BioHackathon 2010: Day 2 — Python SPARQL query builder

BioHackathon day two started off with a walk through the University of Tokyo campus. It’s a beautiful place with a combination of European style college buildings and isolated ponds in the shape of Japanese kanji characters. We ended up at the Database Center of Life Sciences (DBCLS) to start actually doing some coding. Since things normally break up into smaller groups at this point, my thoughts will reflect the things that I ended up working on but I’ll try to capture as much of the general work being done as possible.

Discussion

The morning kicked off with a viewing of Tim Berners-Lee’s TED talk on linked data and the semantic web. It’s an inspirational talk for anyone interested in being better at sharing and organizing data on the web.

Francois Belleau from Bio2RDF followed that talk up with his own about the basics of RDF representation of data. The relevant URLs are bookmarked from his delicious account.

Some useful tools are:

  • Tabulator is a semantic web browsing tool that you can use as a Firefox extension. It’s a way to test your produced RDF and be sure it is produced properly.

  • Virtuoso is a RDF triple store recommended by several RDF providers. It can provide a SPARQL endpoint for querying the database and retrieving results.

Code

Today several of the OpenBio folks from Biopython and BioRuby discussed plans for providing libraries to make querying and providing semantic resources easier. The grand plan is to provide KEGG data via a SPARQL query with BioRuby and use a Biopython client for retrieval.

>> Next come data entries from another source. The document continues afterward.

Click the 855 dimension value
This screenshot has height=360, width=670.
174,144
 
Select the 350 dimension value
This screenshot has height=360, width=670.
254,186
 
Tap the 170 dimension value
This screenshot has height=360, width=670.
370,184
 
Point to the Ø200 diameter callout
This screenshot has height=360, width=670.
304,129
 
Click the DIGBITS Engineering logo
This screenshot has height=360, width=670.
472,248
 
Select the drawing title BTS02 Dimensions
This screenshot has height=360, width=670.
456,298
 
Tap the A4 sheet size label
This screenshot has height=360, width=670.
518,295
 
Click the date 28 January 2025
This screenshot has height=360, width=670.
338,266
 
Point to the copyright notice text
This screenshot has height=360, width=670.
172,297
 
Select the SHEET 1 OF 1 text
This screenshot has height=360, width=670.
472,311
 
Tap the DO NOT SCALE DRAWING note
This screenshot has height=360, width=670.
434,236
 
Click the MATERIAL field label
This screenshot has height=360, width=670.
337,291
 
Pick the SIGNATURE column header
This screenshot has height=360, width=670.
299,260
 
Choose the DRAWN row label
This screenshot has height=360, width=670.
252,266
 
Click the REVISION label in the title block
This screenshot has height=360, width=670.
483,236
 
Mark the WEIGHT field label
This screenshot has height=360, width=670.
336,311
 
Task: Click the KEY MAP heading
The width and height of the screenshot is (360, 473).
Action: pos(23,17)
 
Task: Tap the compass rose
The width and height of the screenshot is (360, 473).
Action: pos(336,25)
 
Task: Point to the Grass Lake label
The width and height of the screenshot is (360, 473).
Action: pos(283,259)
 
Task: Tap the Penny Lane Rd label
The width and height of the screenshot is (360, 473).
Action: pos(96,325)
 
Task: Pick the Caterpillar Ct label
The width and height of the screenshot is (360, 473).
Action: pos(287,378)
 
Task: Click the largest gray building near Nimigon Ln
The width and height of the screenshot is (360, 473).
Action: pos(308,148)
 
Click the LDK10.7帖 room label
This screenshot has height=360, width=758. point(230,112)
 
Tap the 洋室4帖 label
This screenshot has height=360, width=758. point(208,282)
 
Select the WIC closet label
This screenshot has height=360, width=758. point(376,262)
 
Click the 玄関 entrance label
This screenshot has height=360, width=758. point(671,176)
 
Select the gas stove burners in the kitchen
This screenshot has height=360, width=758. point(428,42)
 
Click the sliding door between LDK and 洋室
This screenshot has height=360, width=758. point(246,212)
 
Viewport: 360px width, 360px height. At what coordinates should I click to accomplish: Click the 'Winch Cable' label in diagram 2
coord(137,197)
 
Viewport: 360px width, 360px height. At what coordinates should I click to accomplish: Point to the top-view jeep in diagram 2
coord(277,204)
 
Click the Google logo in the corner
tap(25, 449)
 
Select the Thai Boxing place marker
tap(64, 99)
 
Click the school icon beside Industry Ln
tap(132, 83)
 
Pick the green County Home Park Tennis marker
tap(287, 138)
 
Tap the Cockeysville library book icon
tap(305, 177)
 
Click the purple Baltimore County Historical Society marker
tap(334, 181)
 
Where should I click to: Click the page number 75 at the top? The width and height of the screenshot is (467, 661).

To build towards this goal, I started work on a generic query builder interface from Python. The idea is to provide a programmer’s API to query semantic resources that does not require knowing about all of the underlying details of RDF and SPARQL. This initial version uses the Biogateway SPARQL query endpoint, which provides semantic query access to GO terms and SwissProt data.

The full code is available from GitHub. It uses SPARQLwrapper to do the work of accessing the query server, and provides a Python API to help determine what query to build. The returned result is a table like object provided as a numpy RecordArray.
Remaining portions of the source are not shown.